• _SUPPLIED TEXT_:

________________________

Thursday was the final day of the main conference with the design conference continuing into Friday.
I took the opportunity to browse the large marketplace where vendors make their various pitches. Network Functions Virtualization (NFV) is one of the big buzzwords at this conference. Whilst it will have little impact in the HPC sphere, it promises to revolutionise how telcos operate and to massively reduce the cost in bringing faster communications to market.
The Ceph file system also featured prominently with a number of vendors including OCF’s technology partners SuperMicro and Fujitsu demonstrating their Ceph-optimised hardware. Someone was even demonstrating what they believed to the smallest Ceph cluster in the world on a set of Raspberry Pi computers!
Back at the HPC end of things, the University of Cambridge in combination with Canonical gave an excellent talk on the progress they are making with OpenStack in-house on GPU architecture and as part of ramping up processing power for the Square Kilometre Array. This will output so much data when it comes on stream around 2020 that there are no current computers which will be able to handle it – this is a world of Exabytes of data, never mind Petabytes. I recently gave a talk on OpenStack at the DiRAC conference at Cambridge so was pleased to see that OpenStack is in use there (I was unable to find evidence for this previously) and that great strides have been made already in moving from Proof of Concept to a production environment.
There were more discussions and talks on containers, but I am particularly interested in deploying Manila, the shared file system for OpenStack which will lower the barrier for collaborative research.
It was good to meet some people from the UK who had made it over for the conference and I look forward to doing so again on Friday where developers (hopefully!) agree on development targets for the next release of OpenStack.

________________________

• _LISTED ENTRIES_:
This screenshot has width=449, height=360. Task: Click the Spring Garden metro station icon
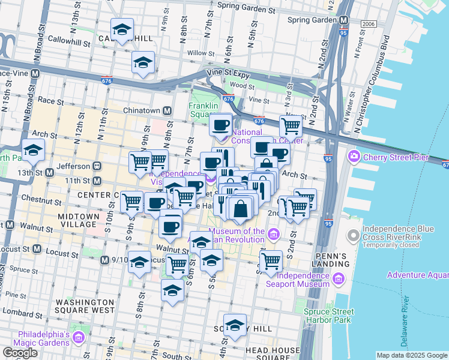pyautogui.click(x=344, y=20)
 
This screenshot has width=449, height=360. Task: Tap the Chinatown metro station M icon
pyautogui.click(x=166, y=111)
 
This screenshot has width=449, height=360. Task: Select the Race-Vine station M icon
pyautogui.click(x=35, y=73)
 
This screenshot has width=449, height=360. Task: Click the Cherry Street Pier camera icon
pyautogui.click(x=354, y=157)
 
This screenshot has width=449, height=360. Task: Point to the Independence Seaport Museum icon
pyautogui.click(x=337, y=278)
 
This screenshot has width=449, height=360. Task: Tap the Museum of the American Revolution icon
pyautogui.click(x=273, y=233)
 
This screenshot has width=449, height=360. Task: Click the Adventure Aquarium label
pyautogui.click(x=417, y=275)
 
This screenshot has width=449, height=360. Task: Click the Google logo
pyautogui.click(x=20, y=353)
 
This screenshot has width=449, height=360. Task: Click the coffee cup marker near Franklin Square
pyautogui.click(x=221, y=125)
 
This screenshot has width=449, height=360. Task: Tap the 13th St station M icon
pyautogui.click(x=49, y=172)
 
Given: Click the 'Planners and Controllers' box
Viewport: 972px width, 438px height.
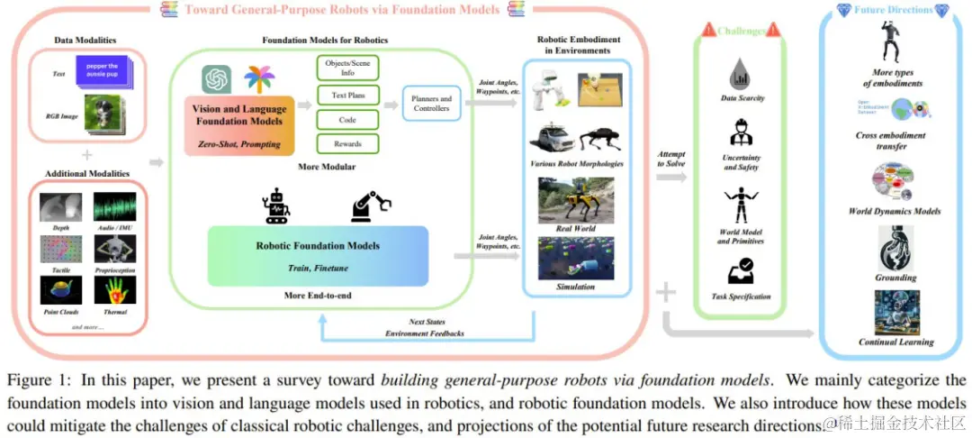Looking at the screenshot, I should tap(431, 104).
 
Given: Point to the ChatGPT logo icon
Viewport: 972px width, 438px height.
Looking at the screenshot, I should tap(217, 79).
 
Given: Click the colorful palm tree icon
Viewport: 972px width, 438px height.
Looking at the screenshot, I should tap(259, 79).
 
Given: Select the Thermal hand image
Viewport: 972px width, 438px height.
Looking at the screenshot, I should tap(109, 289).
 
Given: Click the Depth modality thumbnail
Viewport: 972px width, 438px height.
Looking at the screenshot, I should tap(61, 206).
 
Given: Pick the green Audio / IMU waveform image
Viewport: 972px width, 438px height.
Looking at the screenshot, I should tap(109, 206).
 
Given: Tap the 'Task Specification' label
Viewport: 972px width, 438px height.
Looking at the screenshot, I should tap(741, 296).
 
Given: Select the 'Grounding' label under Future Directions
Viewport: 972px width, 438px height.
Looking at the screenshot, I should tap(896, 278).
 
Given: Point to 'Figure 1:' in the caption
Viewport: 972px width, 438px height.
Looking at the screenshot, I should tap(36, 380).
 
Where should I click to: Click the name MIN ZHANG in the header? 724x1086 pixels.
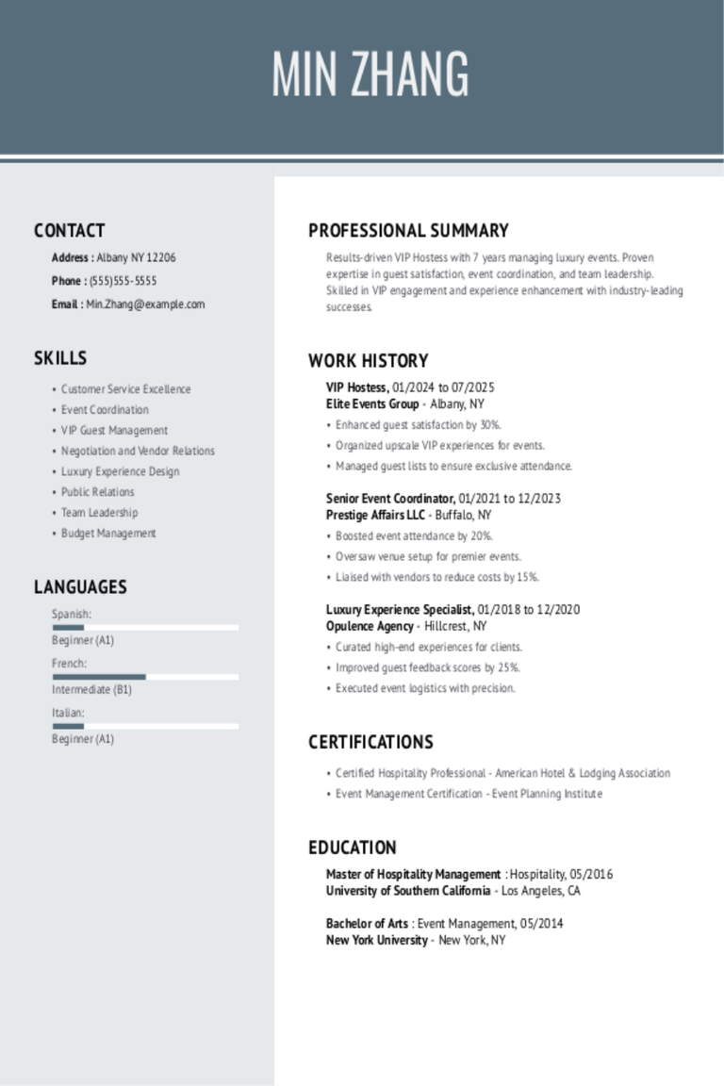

________________________

Check statements (a), (b) and (c) against the OpenStack conference report. For each one, answer yes or no and quote the words from the report that decide it.
(a) The Square Kilometre Array is expected to come on stream around 2020.
(b) The writer had earlier found evidence that OpenStack was in use at Cambridge.
(c) Network Functions Virtualization is expected to have a large impact in the HPC sphere.

(a) Yes: "when it comes on stream around 2020"
(b) No: "I was unable to find evidence for this previously"
(c) No: "Whilst it will have little impact in the HPC sphere"